Oh...and almost forgot...any kind of photo editing, projects on the computer and dabbling in photography....dogs, horses and nature.


----------



## Wee Mite Miniatures (Feb 13, 2009)

Kayaking, I love it. Peaceful. Too bad the lakes and rivers are all iced in 5 months a year.

Reading, anything and everything

Baking, LOL does not go well with my Weight Watchers but I am trying out new recipes that are adjusted to fat free.

Grandkids. just love them

Hiking Never thought I would start to hike mountains in my 50's


----------



## minimule (Feb 13, 2009)

Other than the horses I do woodburning. I don't get to do as much as I used to since I started really working (ICK!). I enjoy doing jigsaw and crossword puzzles too.


----------



## mininik (Feb 13, 2009)

Anything to do with dogs. I also love to read and enjoy writing.


----------



## Sixstardanes (Feb 13, 2009)

- Showing, training & breeding Great Danes

- Drawing, painting & sometimes sculptying (both for fun & work)

- Pin trading / collecting (Disney pins) _Anyone on dizpins.com I'm Danekz there_

- Have been known to scrapbook


----------



## Sixstardanes (Feb 13, 2009)

- Showing, training & breeding Great Danes

- Drawing, painting & sometimes sculptying (both for fun & work)

- Pin trading / collecting (Disney pins) _Anyone on dizpins.com I'm Danekz there_

- Have been known to scrapbook

- Doing therapy visits with Eagle (Gt Dane) & Saber (Mini)


----------



## Sonya (Feb 13, 2009)

I don't have horses anymore, although I still love them.

I did do the breyer thing, but have decided to sell all those (about 250) in the fall because I just don't have the room (or desire) to display them anymore. I was also making halters and tack for them, but haven't done that for a while...so now... I love tying flies (for fly fishing), I bow hunt (when in season of course), I love to boat, fish, and camp so I can't wait for the weather to break...we do that every weekend after April. I also bowl in a league (winter months only). In the winter months, I love to snow ski and snowboard and ice fish.
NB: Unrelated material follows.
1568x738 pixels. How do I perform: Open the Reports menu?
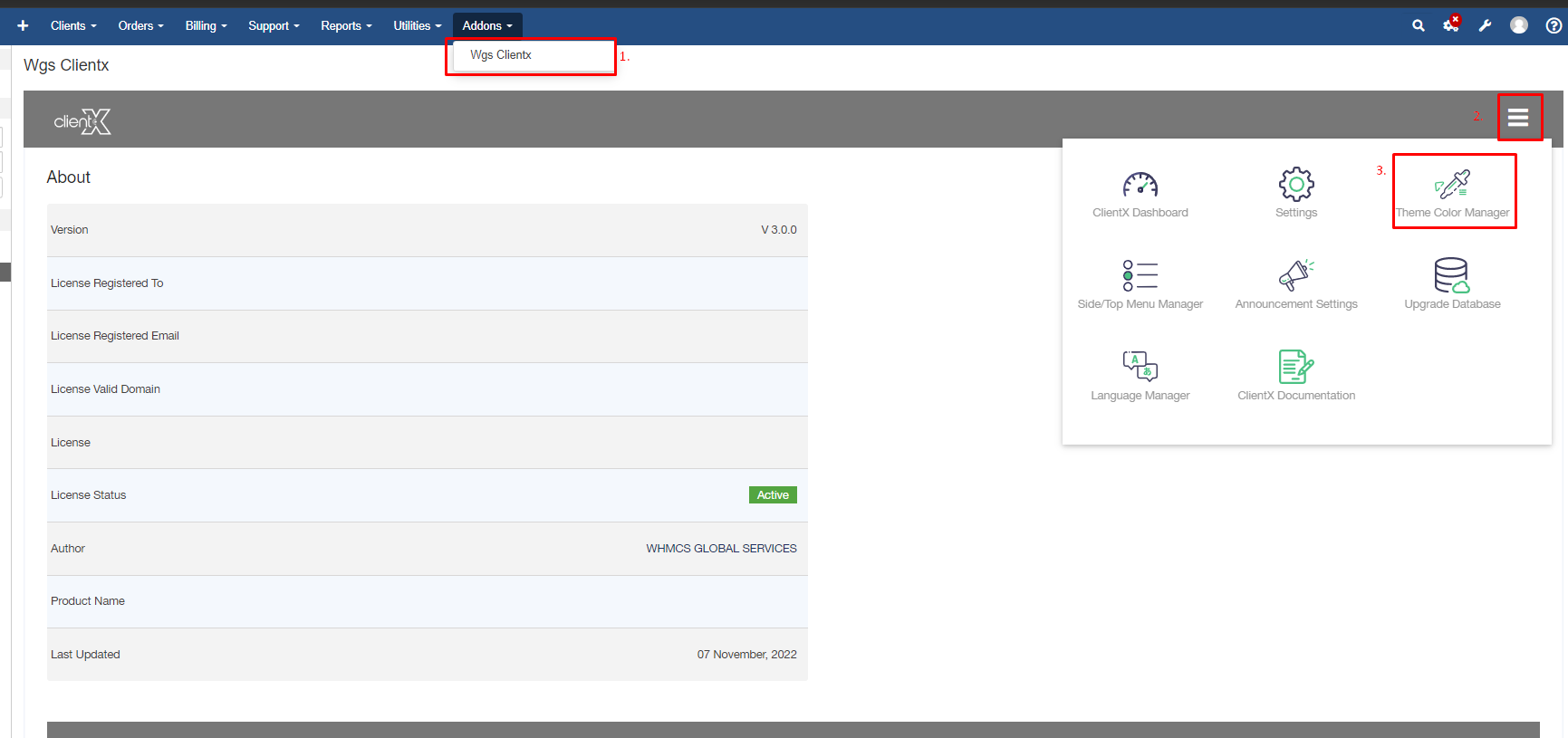point(346,25)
There are actually tons of things I enjoy doing...just don't have time to do it all!


----------



## MeadowRidge Farm (Feb 13, 2009)

Ohh, I have so many hobbies..I use to have a ceramic craft and gift shop, so I still do some ceramics for myself. I quilt, do scrapbooking, stamping cards, reading, soaping, baking, dried floral arrangemants, especially x-mas and weaths, our aquariums. I also have a few collections, of Steiff Teddy Bears, Antique bears, antique coffee grinders, Breyer horses, Charming Tails, and any primitive antiques. But first and formost would be my grandkids and and our Furkids.


----------



## nysart8902 (Feb 13, 2009)

Making jewelry and other beaded items - except I've turned this into a business now with my husband

Painting and photography - hoping to add these to the business (my husband already has his photography as part and I want to include mine as well)

Wreath making - A favorite hobby of mine





Reading, writing, hiking, gardening


----------



## Reble (Feb 13, 2009)

Great topic Frannie, going to see your colt this weekend, that arrived here in Ontario.
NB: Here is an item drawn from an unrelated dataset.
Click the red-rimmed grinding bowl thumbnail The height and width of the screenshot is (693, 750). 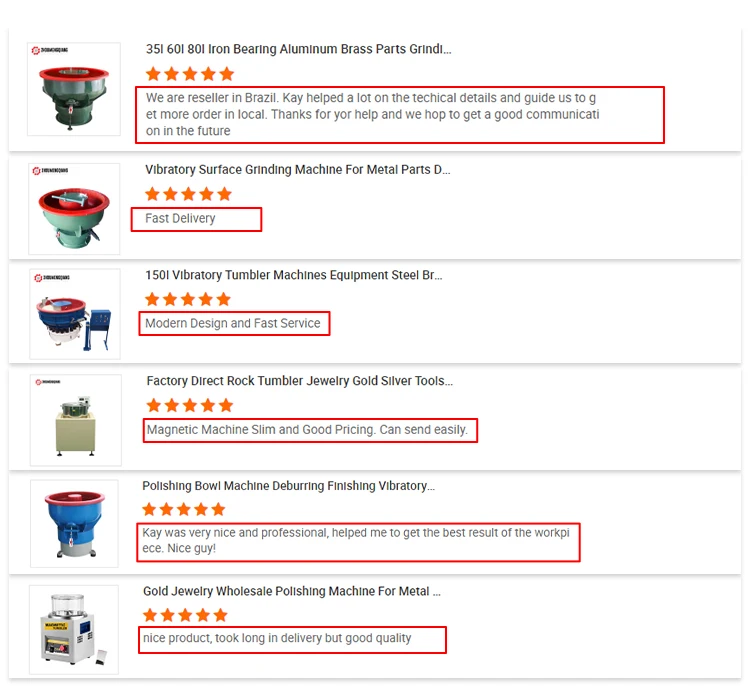(x=74, y=209)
Well, other than my horses.

I breed Shih Tzu's and do web sites, photo edits, banners and of course

my best hobby is being around Olivia as much as I can she is already 6 months.


----------



## SampleMM (Feb 14, 2009)

This is an interesting thread. In the past I've quilted, knitted, done ceramics, dried floral arrangements, & wooden folk art. This winter has been long and hard and I've been thinking it would be nice to start a "fun" project rather than clean.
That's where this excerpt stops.